**TASK LIST:**
1. According to the eating well column, how much meat, chicken and fish per day does the Food Guide Pyramid say is plenty?
2. Quote, word for word, the part of the eating well column that opens with the words containing "So the easiest" and closes with "portions in half.".

**SUPPLIED PASSAGE:**
• • • • • • •

Put carbohydrates in your New Year

EATING WELL

December 28, 1993|By Colleen Pierre, R.D. | Colleen Pierre, R.D.,Contributing Writer

Men, if you're going to make a New Year's resolution about your diet, try this. Eat less meat, chicken and fish.

If you want to look better, weigh less, feel more energetic, save money or perform better at sports, this simple, one-step plan will work.

Men often believe that eating meat is manly and helps to build muscle, because meat provides protein. In fact, physical work, like lifting weights, carrying heavy boxes, digging up the garden or rearranging furniture is what builds muscle.

When you eat too much meat, your body just turns it into carbohydrates and burns it for energy. This is very expensive, since meat costs more than high carbohydrate foods like bread, pasta and fruit.

And, most meat, chicken and fish comes attached to lots of fat that

makes you fat while it clogs your arteries and raises your cancer risks.

Admittedly, it's quite possible to choose very lean meats (3 grams fat per ounce), chicken without skin (2 g fat/ounce) and lemon-poached fish (1 g fat/ounce). But the guys I talk to are opting for bacon cheeseburgers (39 g fat each), crispy fried chicken (54 g fat per 1/2 chicken) and deep fried fish sandwiches (25 g fat each).

Men generally eat twice as much meat, chicken and fish as they need for strong muscles, good health and lean, mean physiques. The Food Guide Pyramid says a total of 7 ounces a day is plenty. That's equal to a chicken breast and thigh. For the whole day.

So the easiest way for a guy to improve his diet is to cut back on meat, chicken and fish. In fact, the ultimate goal could be to cut portions in half.

• • • • • • •

**RECORDED DATA:**
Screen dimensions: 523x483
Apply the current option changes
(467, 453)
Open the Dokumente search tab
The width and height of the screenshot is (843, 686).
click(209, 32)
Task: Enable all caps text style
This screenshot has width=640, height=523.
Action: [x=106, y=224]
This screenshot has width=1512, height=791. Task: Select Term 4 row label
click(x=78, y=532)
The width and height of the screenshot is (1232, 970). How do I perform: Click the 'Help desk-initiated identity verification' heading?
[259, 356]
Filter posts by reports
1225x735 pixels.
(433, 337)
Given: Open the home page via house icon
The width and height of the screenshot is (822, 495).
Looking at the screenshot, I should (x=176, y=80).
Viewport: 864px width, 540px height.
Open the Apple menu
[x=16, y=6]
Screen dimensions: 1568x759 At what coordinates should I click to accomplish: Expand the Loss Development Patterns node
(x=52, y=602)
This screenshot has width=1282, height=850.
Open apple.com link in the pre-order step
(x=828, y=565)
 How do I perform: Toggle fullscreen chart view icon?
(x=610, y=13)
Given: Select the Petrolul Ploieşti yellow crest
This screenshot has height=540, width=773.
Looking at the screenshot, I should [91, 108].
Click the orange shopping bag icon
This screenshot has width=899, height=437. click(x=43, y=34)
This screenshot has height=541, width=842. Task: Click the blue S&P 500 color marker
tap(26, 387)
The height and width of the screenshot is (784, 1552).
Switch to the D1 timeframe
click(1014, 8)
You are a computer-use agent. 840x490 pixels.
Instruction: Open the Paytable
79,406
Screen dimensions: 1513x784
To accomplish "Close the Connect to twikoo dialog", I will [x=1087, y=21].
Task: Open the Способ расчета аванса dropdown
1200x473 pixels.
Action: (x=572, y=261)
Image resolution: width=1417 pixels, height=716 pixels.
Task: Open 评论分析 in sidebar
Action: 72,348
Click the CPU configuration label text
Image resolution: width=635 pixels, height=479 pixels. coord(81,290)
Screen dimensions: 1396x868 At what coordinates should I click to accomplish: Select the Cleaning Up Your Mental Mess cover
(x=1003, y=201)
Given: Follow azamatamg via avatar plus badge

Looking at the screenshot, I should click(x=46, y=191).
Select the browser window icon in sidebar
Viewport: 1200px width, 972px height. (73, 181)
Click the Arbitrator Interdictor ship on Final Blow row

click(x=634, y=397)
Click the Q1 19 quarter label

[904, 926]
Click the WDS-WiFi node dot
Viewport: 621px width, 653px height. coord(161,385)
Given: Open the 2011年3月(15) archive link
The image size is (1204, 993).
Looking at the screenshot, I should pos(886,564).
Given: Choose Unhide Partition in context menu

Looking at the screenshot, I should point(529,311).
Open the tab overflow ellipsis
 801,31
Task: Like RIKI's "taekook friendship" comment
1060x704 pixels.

• • • • • • •

**ANSWER SECTION:**
1. A total of 7 ounces a day.

2.
So the easiest way for a guy to improve his diet is to cut back on meat, chicken and fish. In fact, the ultimate goal could be to cut portions in half.